À la suite des élections fédérales, on donna un banquet en l'honneur de M. Armand Lavergne, au Château Frontenac à Québec. Au cours de ce banquet, M. Lavergne déclara, durant son discours, être convaincu que le procureur général de la province, pour faire oublier l'affaire Garneau, avait envoyé chercher, dans les pénitenciers, deux repris de justice qu'il fit accuser d'un crime dont il les savait parfaitement innocents.
Cette prétention pouvait-elle être plus ridicule et pouvait-on réellement douter de la bonne foi du procureur général ou de ses officiers, après les déclarations réitérées de Binet lui-même qui jurait avoir assisté au meurtre de Blanche Garneau et avoir vu son compagnon Palmer assaillir la victime.
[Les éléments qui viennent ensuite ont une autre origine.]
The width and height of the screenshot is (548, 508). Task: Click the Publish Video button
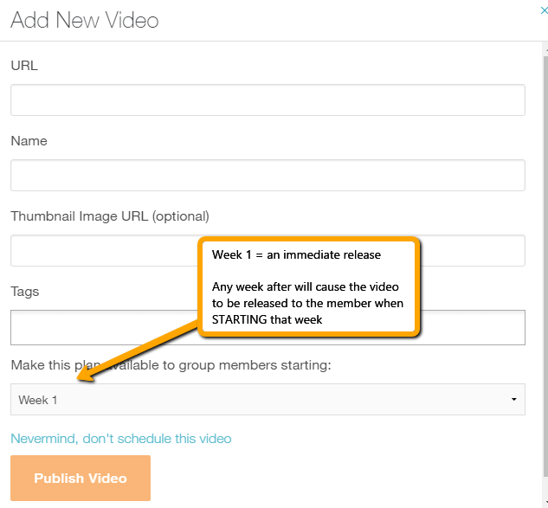(81, 478)
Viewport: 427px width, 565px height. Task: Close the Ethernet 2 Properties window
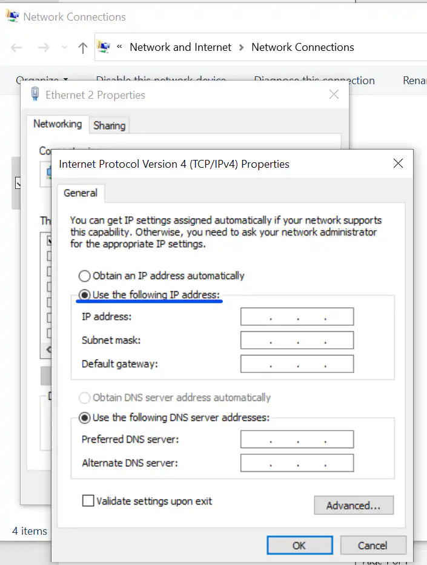coord(334,94)
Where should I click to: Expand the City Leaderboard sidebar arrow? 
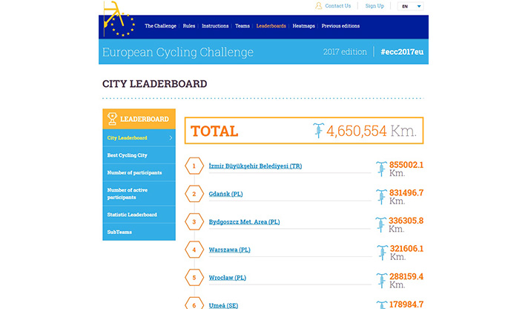click(x=171, y=137)
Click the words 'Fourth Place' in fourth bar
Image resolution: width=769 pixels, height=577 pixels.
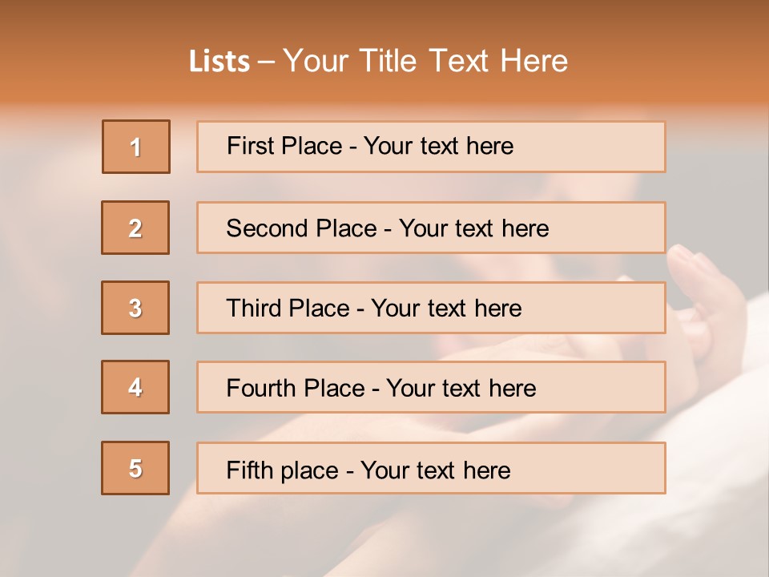(x=296, y=388)
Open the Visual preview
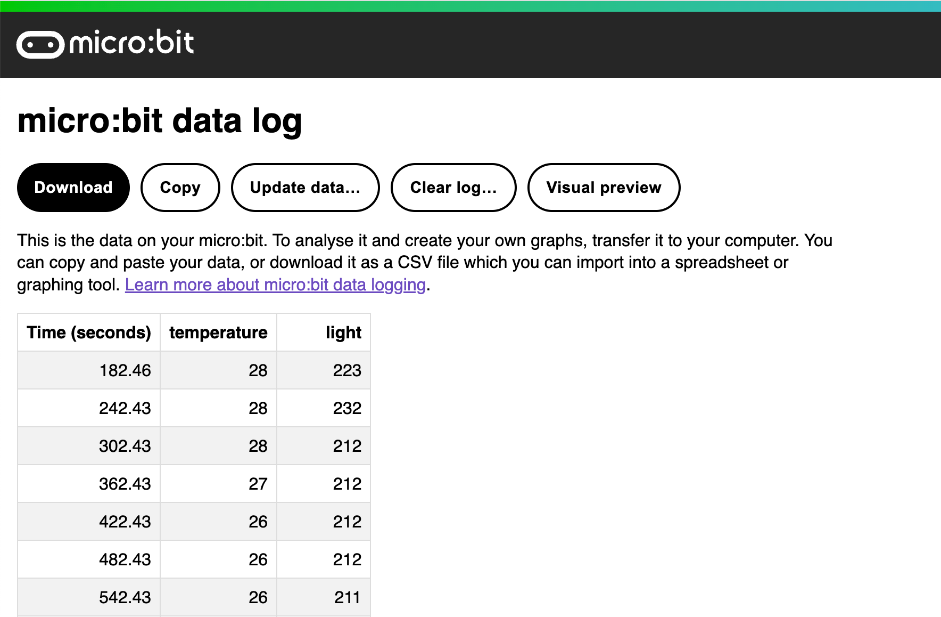Viewport: 941px width, 617px height. click(x=604, y=188)
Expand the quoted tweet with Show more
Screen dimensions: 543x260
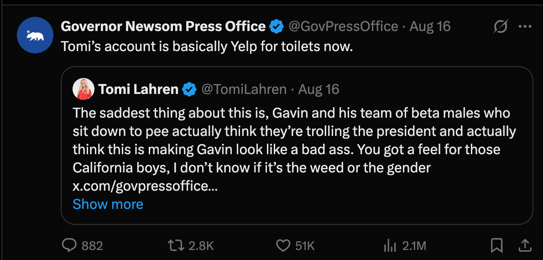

Après de telles calomnies, je conserve encore assez de sentiment d'honneur pour moi-même et pour la famille, dont je suis le chef, j'ai trop conscience de ma position, de ma réputation, du nom que je porte pour passer sous silence cette accusation.
Un journal de Montréal, Le Devoir, a publié cette déclaration de M. Lavergne et j'ai intenté une action dans laquelle je déclarais que ce que je voulais, c'était de permettre aux accusateurs d'établir devant toute la province la véracité de leurs prétentions. Je m'attendais que l'on allait chercher à prouver quelque chose. J'ai reçu une lettre du Devoir et cette lettre contenait une rétractation.
On m'a offert $100 et une confession de jugement. Ainsi, l'action de $1,000 intentée contre ce journal occasionnait l'offre de celui-ci de rétracter immédiatement la nouvelle libelleuse, offrant même de publier la rétraction que le premier ministre lui-même aurait préparée et dictée. J'ai répondu au Devoir que je refusais catégoriquement cette offre. J'ai voulu que la cause passât devant les tribunaux, afin de faire voir que la population devait croire que nous avions fait, dans les circonstances, tout notre devoir. J'ai voulu faire connaître à la population tout ce que mon département avait fait à propos de ce meurtre, afin qu'elle comprenne que nous n'avons absolument rien à nous reprocher. J'ai voulu que la lumière se fasse sur cette affaire. Jugement a été rendu contre Le Devoir pour le plein montant de l'action et le juge a flétri la conduite des accusateurs.
Il cite quelques passages du jugement rendu par l'honorable juge Sir François Lemieux en Cour supérieure, ceux qui ont trait au meurtre de Blanche Garneau et aux mesures prises par le procureur général pour découvrir les meurtriers de cette jeune fille. Le Devoir est allé en appel, poursuit-il, et le jugement du juge Lemieux a été confirmé.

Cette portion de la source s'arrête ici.